15 de março de 2026 07:26

Trisal cria três filhos na mesma casa e defende modelo de família

Um trisal afirma que a dinâmica com três adultos torna a rotina familiar mais organizada e colaborativa

Um trisal afirma ter encontrado uma forma diferente — e, segundo eles, mais organizada — de criar os filhos. Frank Eric Blackcloud II, de 40 anos, Tatyana Brown, de 33, e Lexi Bowman, de 26, moram juntos com três crianças em San Diego (EUA).
Na casa vivem Oliver, de 13 anos, Sage, de 7, e Naiomi, de 5. O relacionamento entre os três adultos começou a se formar no verão de 2025, quando Lexi passou a fazer parte da vida do casal.
Tatyana e Eric se conhecem há cerca de 11 anosEles começaram como amigos e, com o tempo, se apaixonaram. Após Tatyana se assumir bissexual, os dois passaram a explorar a não monogamia de forma gradual, até conhecerem Lexi, que trabalha como tosadora de cães. A partir daí, decidiram construir uma vida juntos.

Segundo Tatyana, a adaptação ao formato de relacionamento exigiu aprendizado. “Sempre que você se afasta daquilo que as pessoas consideram convencional, existe uma curva de adaptação”, afirmou. Ainda assim, o trio acredita que a dinâmica familiar funciona bem e oferece um ambiente estável para as crianças.

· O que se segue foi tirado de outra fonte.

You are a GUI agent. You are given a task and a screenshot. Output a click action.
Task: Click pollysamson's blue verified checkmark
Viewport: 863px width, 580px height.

Frank Eric Blackcloud II, de 40 anos, Tatyana Brown, de 33, e Lexi Bowman, de 26

Dentro de casa, as tarefas são divididas entre os três. Tatyana costuma ficar responsável pela cozinha, Lexi cuida do jardim e Eric, que trabalha com controle de pragas, faz os serviços de manutenção. As duas também ajudam a levar os filhos à escola e acompanham os deveres de casa.

As despesas da casa também são compartilhadas. “As finanças são uma responsabilidade de todos nós. Estamos planejando formalizar isso com uma conta conjunta”, explicou Tatyana.

Com o tempo, segundo ela, a presença constante de Lexi ajudou a fortalecer o vínculo com os filhos.

Para Tatyana, o relacionamento poliamoroso também trouxe mudanças pessoais importantes. Ela afirma que o modelo exige mais diálogo e maturidade emocional entre todos os envolvidos. “Hoje precisamos ser muito mais honestos e comunicativos. Não é necessariamente mais fácil, mas para nós parece mais completo”, concluiu.